Redebeitrag zum Globalen Klimastreik am 20. September 2019

Klimakrise – Klimagerechtigkeit – soziale Gerechtigkeit

Ein Statement des
Arbeitskreises Kritische Soziale Arbeit Hannover

Die Folgen der Klimakrise sind schon lange nicht mehr zu leugnen, immer mehr Menschen fliehen aufgrund von Dürren, Überschwemmungen und Extremwetterfolgen. Millionen müssen ihre Heimat verlassen, um zu überleben. Nach einer Greenpeace Studie von 2017 sind jährlich 21,5 Millionen Menschen aufgrund der Klimakrise auf der Flucht.
Es sind vor allem die ärmeren Bevölkerungsgruppen, welche unter den verheerenden Folgen des Klimawandels leiden. Es sind jene, die am wenigsten dafür können und sich selbst am wenigsten schützen können. Neben den durch die Klimakrise entstehenden, unbewohnbaren und für die Landwirtschaft unbrauchbaren Landstrichen führt Ressourcenknappheit auch zu Konflikten und Kriegen, welche ebenfalls eine Fluchtursache für die Betroffenen darstellen.
Der Klimawandel ist Ausdruck andauernder Macht- und Herrschaftsverhältnisse, die Ungleichheiten, Ausbeutung und Unterdrücken brauchen und reproduzieren. Die Verantwortlichen, die Verursacher*innen des Klimawandels – nämlich vor allem die Industriestaaten – leugnen die Folgen und verweigern die Aufnahme von betroffenen Geflüchteten durch ihr anmaßendes Migrations“recht“.
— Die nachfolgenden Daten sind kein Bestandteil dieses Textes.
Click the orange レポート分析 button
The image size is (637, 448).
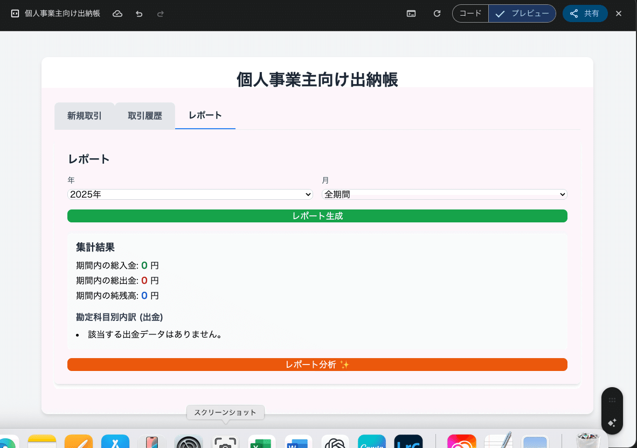tap(317, 365)
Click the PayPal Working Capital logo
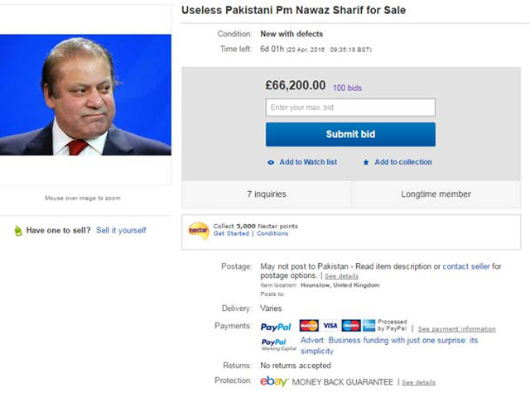The width and height of the screenshot is (530, 397). (x=273, y=344)
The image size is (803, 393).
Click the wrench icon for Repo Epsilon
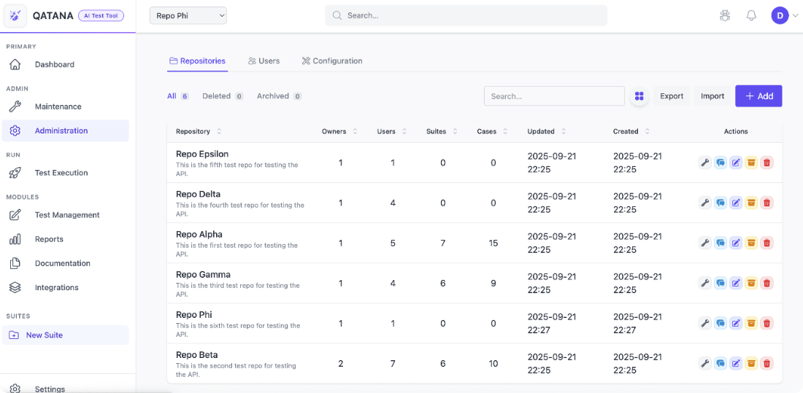(x=704, y=163)
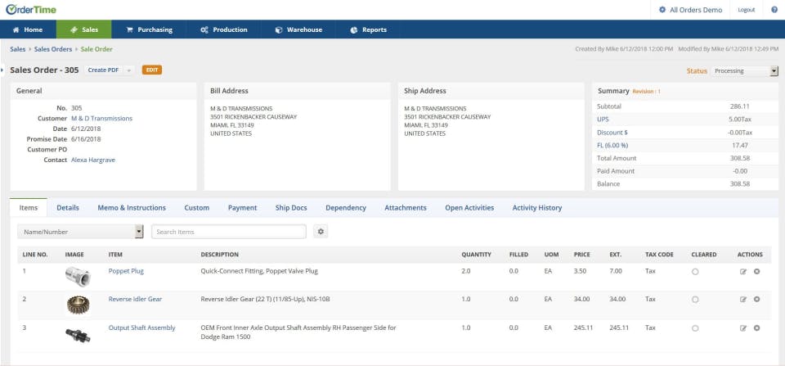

Die Aufgabe Sozialer Arbeit als Menschenrechtsprofession ist es, die sozialen Folgen von Flucht als Arbeitsfeld anzuerkennen und die Menschen in ihren benachteiligten Lebenslagen zu unterstützen. Pädagogik und Bildungsarbeit als Handlungsfelder Sozialer Arbeit sind unabdingbar, um Menschen zu empowern und nachhaltige Handlungsspielräume zu eröffnen. Auch und vor allem die aktive Teilhabe an politischen Prozessen ist Aufgabe Sozialer Arbeit. Ambitionierte Klimapolitik ist mit sozialer Gerechtigkeit vereinbar, sie sind keine Gegensätze. Es ist daher notwendig, Reformkonzepte zu entwickeln, welche sowohl klimapolitisch effektiv und dadurch langfristig sozial sind – und die gleichzeitig kurzfristig soziale Verwerfungen national und global vermeiden.
Wir fordern daher alle Akteur*innen der Sozialen Arbeit auf, sich für Klimagerechtigkeit stark zu machen! Denn: Klimagerechtigkeit bedeutet demokratische Teilhabe, sie ist queerfeministisch und antirassistisch. Klimawandel als Ausbeutungsverhältnis kann nicht abgesondert von anderen Unterdrückungsverhältnissen betrachtet werden!

Wir als AKS solidarisieren uns mit allen Betroffenen der Klimakrise und fordern nicht nur eine Lösung für die Menschen, die aufgrund von Klimaveränderung aus ihrer Heimat fliehen müssen, sondern auch sofortige Maßnahmen, um die Folgen des Klimawandels – soweit noch möglich – zu begrenzen. Ebenfalls solidarisieren wir uns mit allen Schüler*innen, die sich für Klimagerechtigkeit einsetzen!